When drilling progresses from a soft formation, such as sand, to a
hard formation, such as shale, or vice versa, the rate of
penetration (ROP) of the drill changes and can cause (decreases or
increases) excessive fluctuations or vibration (lateral or
torsional) in the drill bit. The ROP is typically controlled by
controlling the weight-on-bit (WOB) and rotational speed
(revolutions per minute or "RPM") of the drill bit so as to control
drill bit fluctuations. The WOB is controlled by controlling the
hook load at the surface and the RPM is controlled by controlling
the drill string rotation at the surface and/or by controlling the
drilling motor speed in the BHA. Controlling the drill bit
fluctuations and ROP by such methods requires the drilling system
or operator to take actions at the surface.
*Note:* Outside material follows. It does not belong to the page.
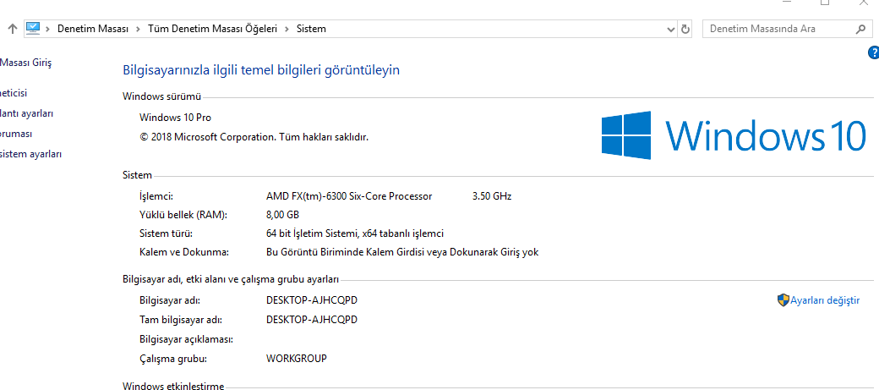Click the Ayarları değiştir link
Screen dimensions: 879x390
[x=825, y=300]
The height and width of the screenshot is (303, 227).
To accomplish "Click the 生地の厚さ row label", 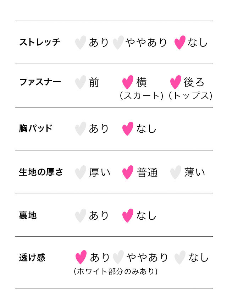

The impact of such
surface actions on the drill bit fluctuations is not substantially
immediate. Drill bit aggressiveness contributes to the vibration,
oscillation and the drill bit for a given WOB and drill bit
rotational speed. Depth of cut of the drill bit is a contributing
factor relating to the drill bit aggressiveness. Controlling the
depth of cut can provide smoother borehole, avoid premature damage
to the cutters and longer operating life of the drill bit.
[0005] The disclosure herein provides a drill bit and drilling
systems using the same configured to control the aggressiveness of
a drill bit during drilling of a wellbore.
SUMMARY
[0006] In one aspect, a drill bit is disclosed that in one
embodiment includes a pad configured to extend and retract from a
surface of the drill bit, and a force application device configured
to extend and retract the pad, wherein the force application device
includes a force action member that includes a lever action device
configured to extend and retract the pad from the drill bit
surface.
[0007] In another aspect, a method of drilling a wellbore is
provided that in one embodiment includes: conveying a drill string
having a drill bit at an end thereof, wherein the drill bit
includes a pad configured to extend and retract from a surface of
the drill bit and a force application device that includes a lever
action device configured to extend and retract the pad from the
surface of the drill bit; and rotating the drill bit to drill the
wellbore.
[0008] Examples of certain features of the apparatus and method
disclosed herein are summarized rather broadly in order that the
detailed description thereof that follows may be better understood.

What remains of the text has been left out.